I paesi in via di sviluppo non stanno ricevendo, dalla meta’ ricca del mondo, i fondi promessi loro per la mitigazione e l’adattamento al cambiamento climatico. L’accordo di Parigi ha ribadito l’impegno di dare 100 miliardi di dollari all’anno entro il 2020 ma – secondo un rapporto diffuso stamani dall’Oxfam – nel 2015 e 2016 la cifra si e’ fermata a 48 miliardi. E di questi solo una parte e’ effettivamente destinata alle misure climatiche.

Stando all’indagine dell’Oxfam, contenuta nello studio “Climate Finance Shadow Report 2018”, i finanziamenti annunciati dai paesi donatori coinvolgono progetti e aiuti non direttamente legati al cambiamento climatico. In base agli esperti, la somma realmente destinata a mitigazione e adattamento e’ compresa tra i 16 e i 21 miliardi di dollari all’anno nel 2015 e 2016.

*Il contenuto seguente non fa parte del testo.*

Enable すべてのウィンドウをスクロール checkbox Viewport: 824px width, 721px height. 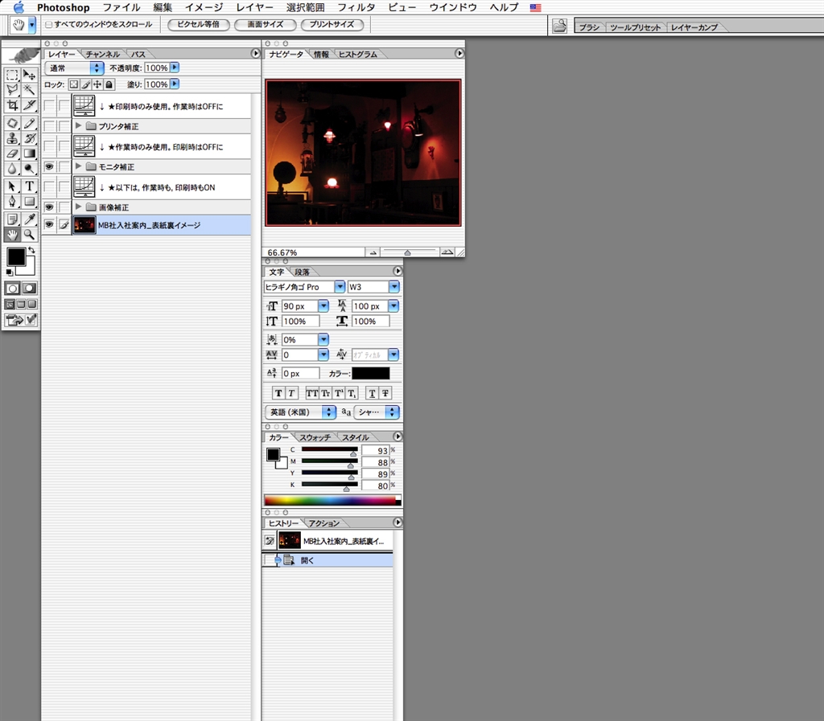click(x=49, y=25)
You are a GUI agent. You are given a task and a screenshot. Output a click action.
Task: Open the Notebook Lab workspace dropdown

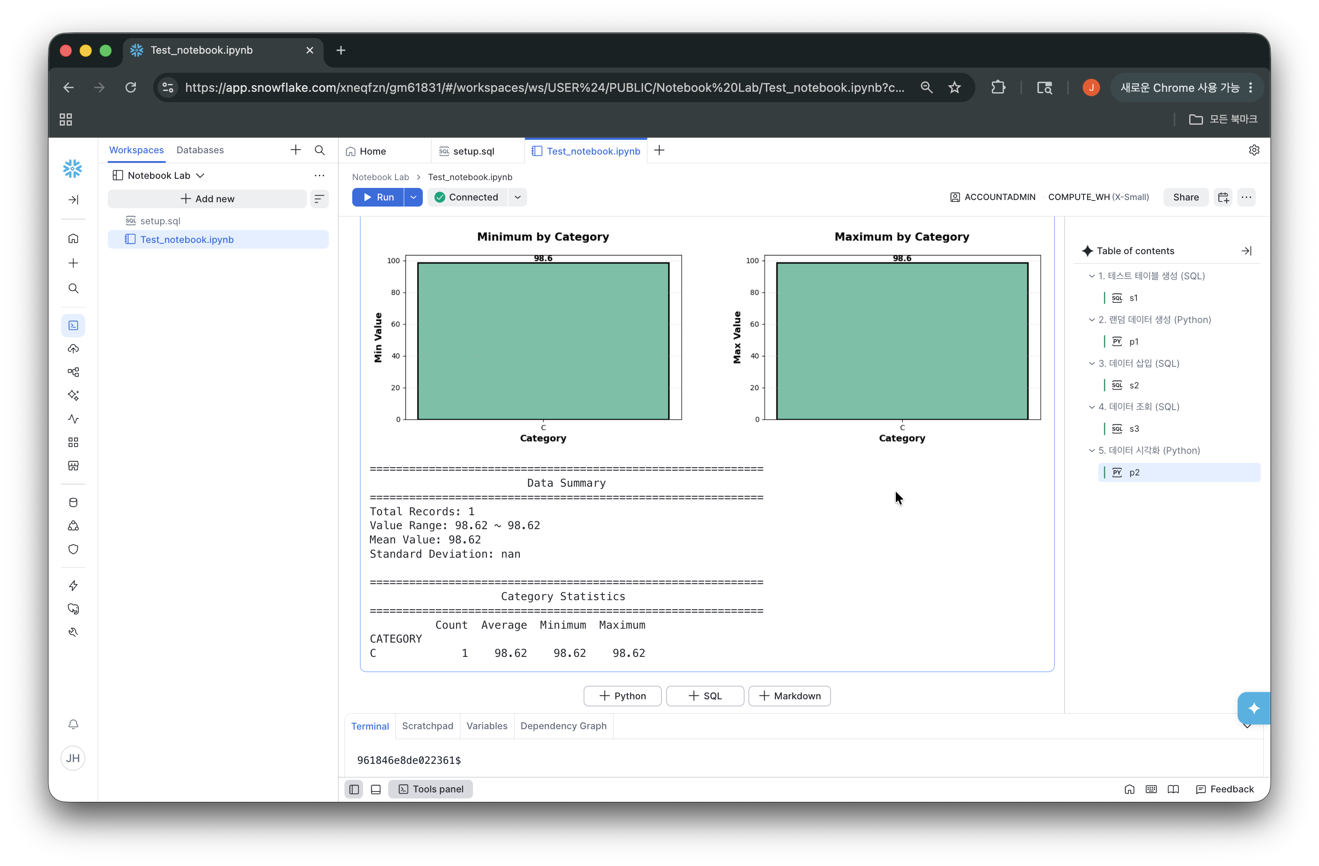[x=159, y=176]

“Nonostante le persone nelle isole caraibiche vedano uragani sempre piu’ forti, e altre in Africa siano alle prese con siccita’ brutali, il flusso di denaro verso i piu’ poveri e vulnerabili al cambiamento climatico rimane tristemente inadeguato”, commenta Tracy Carty dell’Oxfam.

Uno dei problemi principali, evidenzia il rapporto, e’ rappresentato dai donatori che sovrastimano il valore dei fondi forniti, conteggiando sia i progetti in cui il cambiamento climatico e’ solo un aspetto di un programma piu’ ampio, sia i prestiti e altri tipi di erogazione diversi dalle sovvenzioni. Per questo l’Oxfam chiede che alla prossima Conferenza delle parti in Polonia i governi si accordino su nuovi standard di contabilita’.